--- start Data for processing ---

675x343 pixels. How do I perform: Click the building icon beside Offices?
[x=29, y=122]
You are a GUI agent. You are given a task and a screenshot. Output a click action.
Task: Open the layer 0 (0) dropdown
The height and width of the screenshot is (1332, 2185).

--- end Data for processing ---

_Aim of the exercise_: Turn every line of the items above into a Markdown table with the columns Row and Line, numbering the rows in order and leaving out blank lines.

_Completed task_:
| Row | Line |
|---|---|
| 1 | 675x343 pixels. How do I perform: Click the building icon beside Offices? |
| 2 | [x=29, y=122] |
| 3 | You are a GUI agent. You are given a task and a screenshot. Output a click action. |
| 4 | Task: Open the layer 0 (0) dropdown |
| 5 | The height and width of the screenshot is (1332, 2185). |